Biological dispersal refers to both the movement of individuals (animals, plants, fungi, bacteria, etc.) from their birth site to their breeding site ('natal dispersal'), as well as the movement from one breeding site to another ('breeding dispersal').
Dispersal is also used to describe the movement of propagules such as seeds and spores.
Technically, dispersal is defined as any movement that has the potential to lead to gene flow. 
The act of dispersal involves three phases: departure, transfer, settlement and there are different fitness costs and benefits associated with each of these phases.
Through simply moving from one habitat patch to another, the dispersal of an individual has consequences not only for individual fitness, but also for population dynamics, population genetics, and species distribution. Understanding dispersal and the consequences both for evolutionary strategies at a species level, and for processes at an ecosystem level, requires understanding on the type of dispersal, the dispersal range of a given species, and the dispersal mechanisms involved.

Biological dispersal may be contrasted with geodispersal, which is the mixing of previously isolated populations (or whole biotas) following the erosion of geographic barriers to dispersal or gene flow (Lieberman, 2005; Albert and Reis, 2011).

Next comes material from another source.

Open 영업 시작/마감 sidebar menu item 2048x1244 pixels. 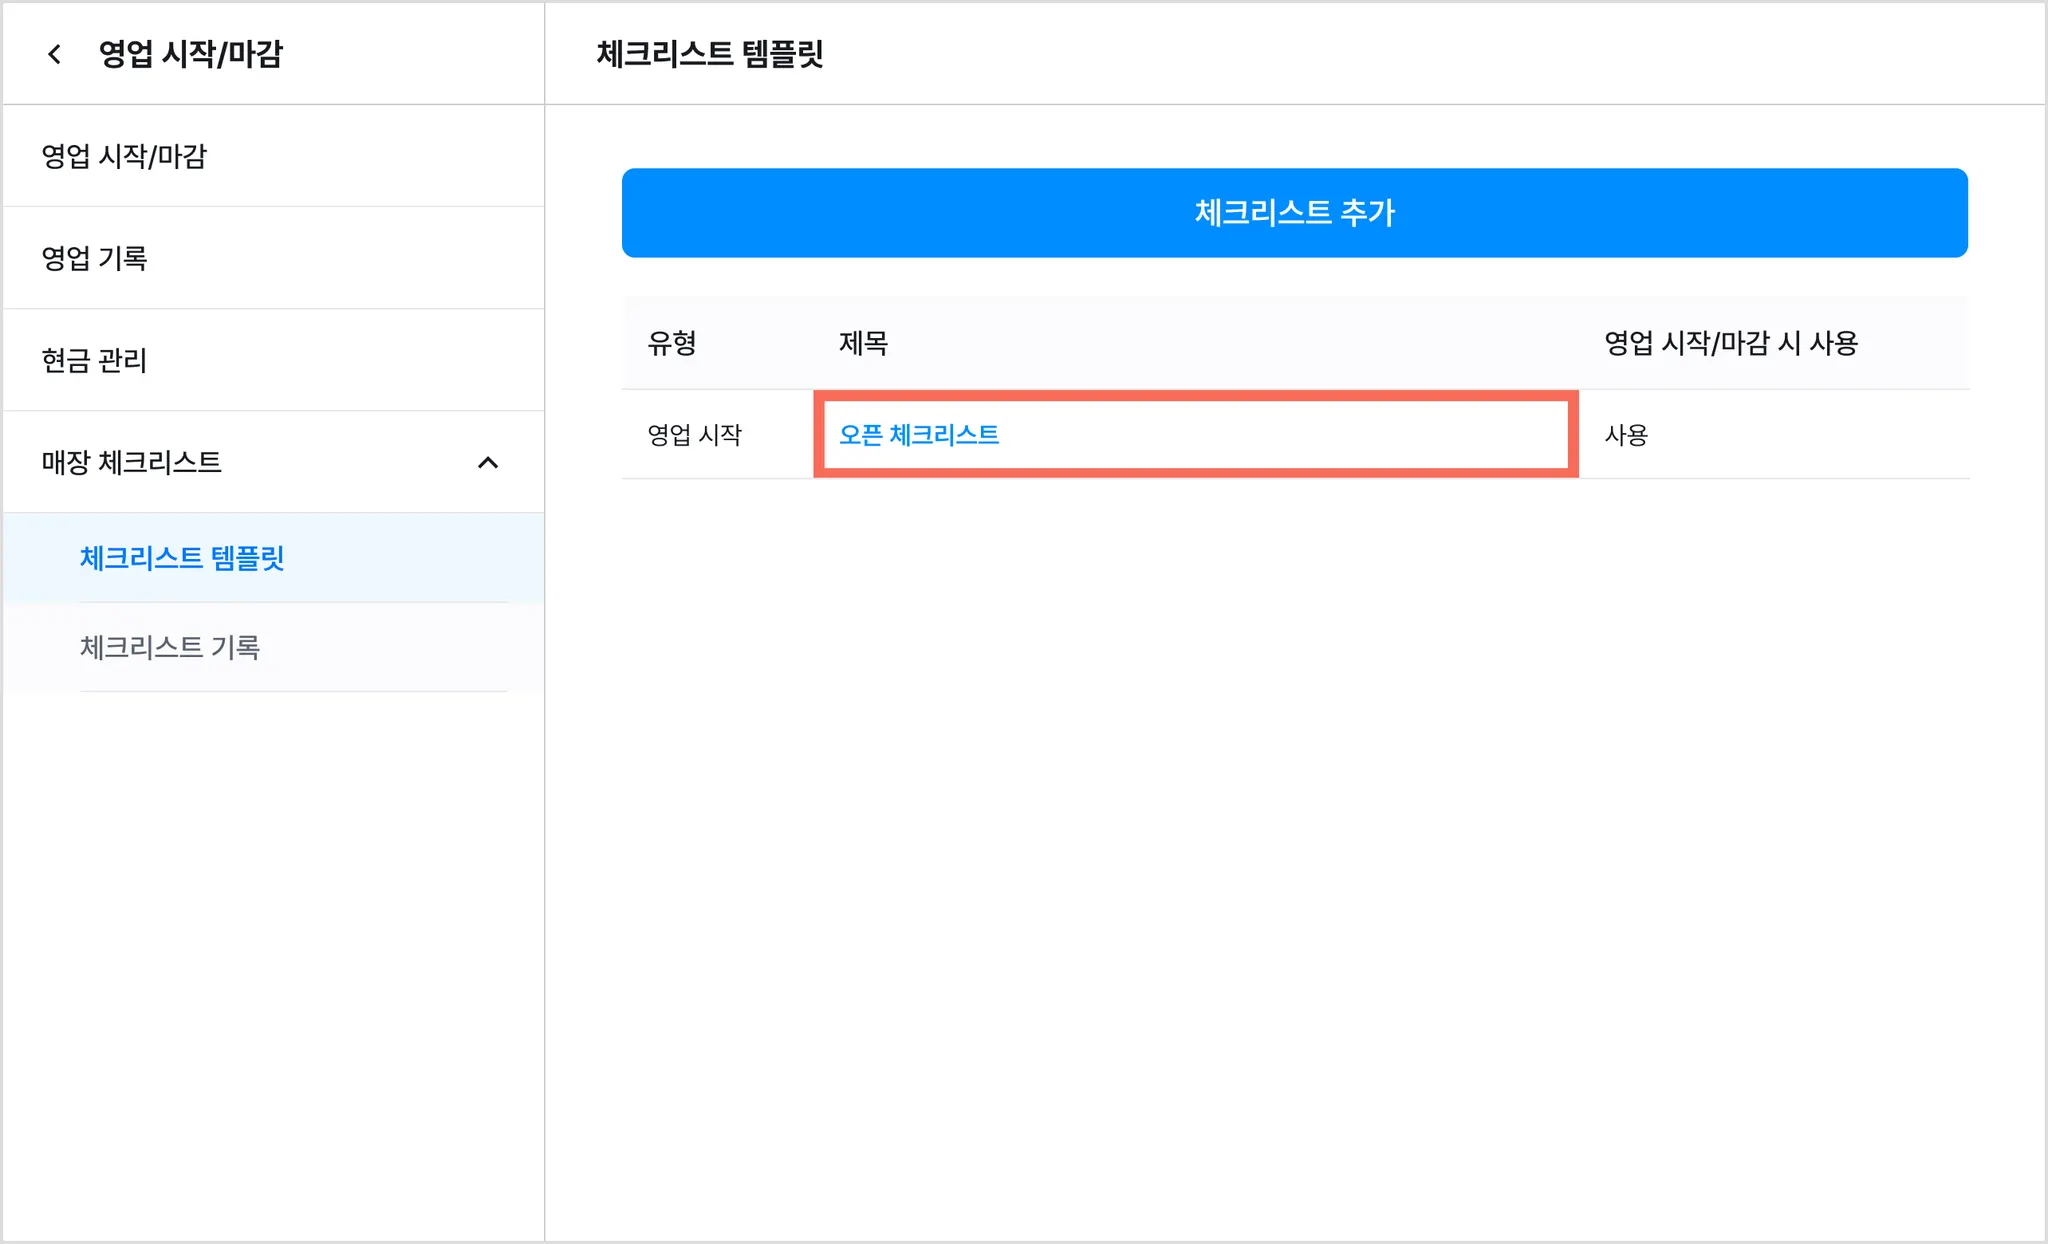[124, 156]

Dispersal can be distinguished from animal migration (typically round-trip seasonal movement), although within the population genetics literature, the terms 'migration' and 'dispersal' are often used interchangeably.

Types of dispersal 

Some organisms are motile throughout their lives, but others are adapted to move or be moved at precise, limited phases of their life cycles. This is commonly called the dispersive phase of the life cycle. The strategies of organisms' entire life cycles often are predicated on the nature and circumstances of their dispersive phases.

In general there are two basic types of dispersal:
 Density-independent dispersal Organisms have evolved adaptations for dispersal that take advantage of various forms of kinetic energy occurring naturally in the environment. This is referred to as density independent or passive dispersal and operates on many groups of organisms (some invertebrates, fish, insects and sessile organisms such as plants) that depend on animal vectors, wind, gravity or current for dispersal.
 Density-dependent dispersal Density dependent or active dispersal for many animals largely depends on factors such as local population size, resource competition, habitat quality, and habitat size.
Due to population density, dispersal may relieve pressure for resources in an ecosystem, and competition for these resources may be a selection factor for dispersal mechanisms.

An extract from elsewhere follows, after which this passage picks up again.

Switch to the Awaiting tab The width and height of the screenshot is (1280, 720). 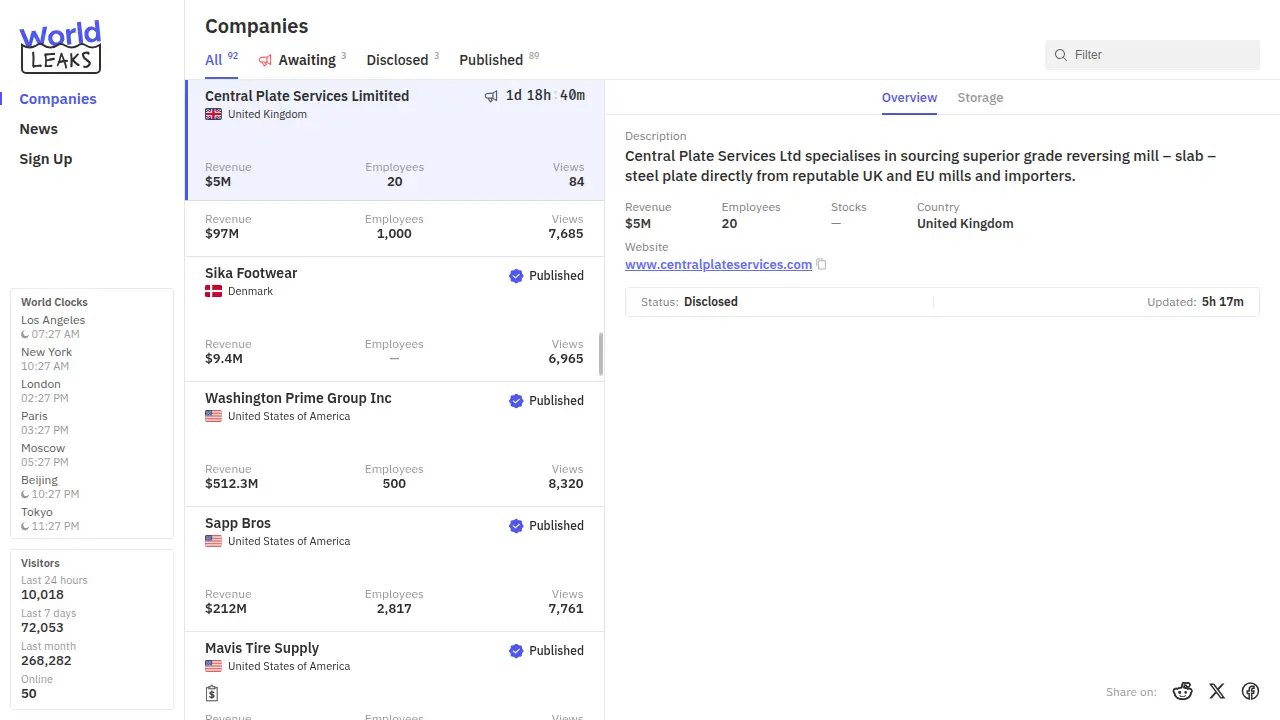[x=306, y=60]
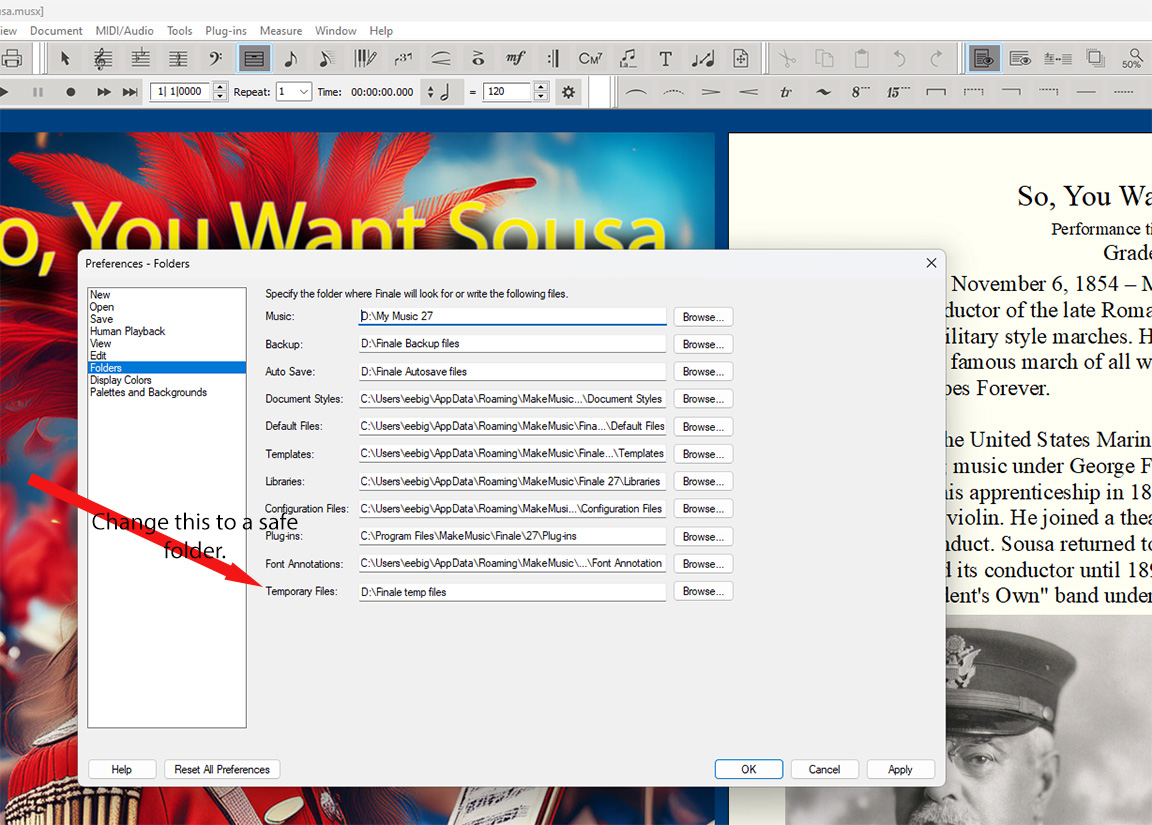
Task: Open the 50% zoom magnifier menu
Action: tap(1132, 59)
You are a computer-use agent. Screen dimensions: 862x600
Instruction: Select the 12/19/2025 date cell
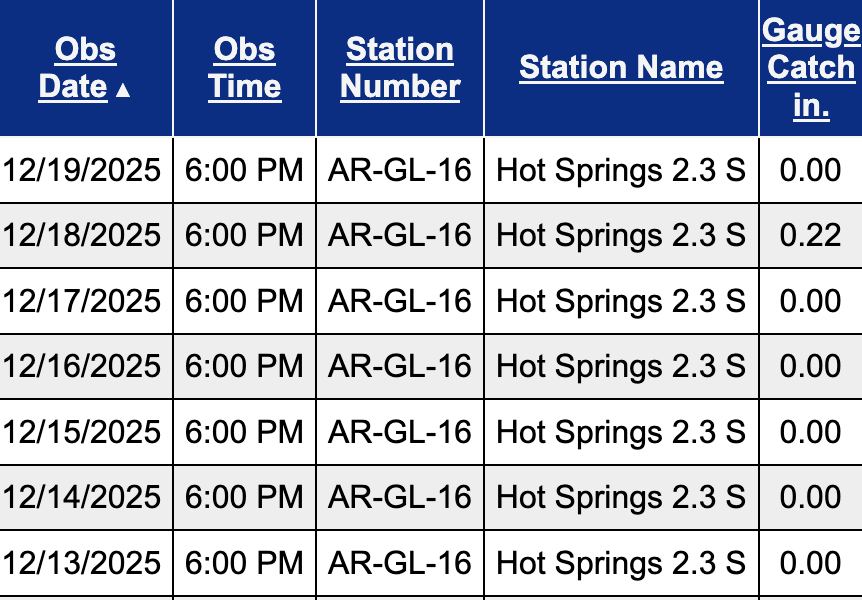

Dispersal of organisms is a critical process for understanding both geographic isolation in evolution through gene flow and the broad patterns of current geographic distributions (biogeography).

A distinction is often made between natal dispersal where an individual (often a juvenile) moves away from the place it was born, and breeding dispersal where an individual (often an adult) moves away from one breeding location to breed elsewhere.

Costs and benefits 

In the broadest sense, dispersal occurs when the fitness benefits of moving outweigh the costs.

There are a number of benefits to dispersal such as locating new resources, escaping unfavorable conditions, avoiding competing with siblings, and avoiding breeding with closely related individuals which could lead to inbreeding depression.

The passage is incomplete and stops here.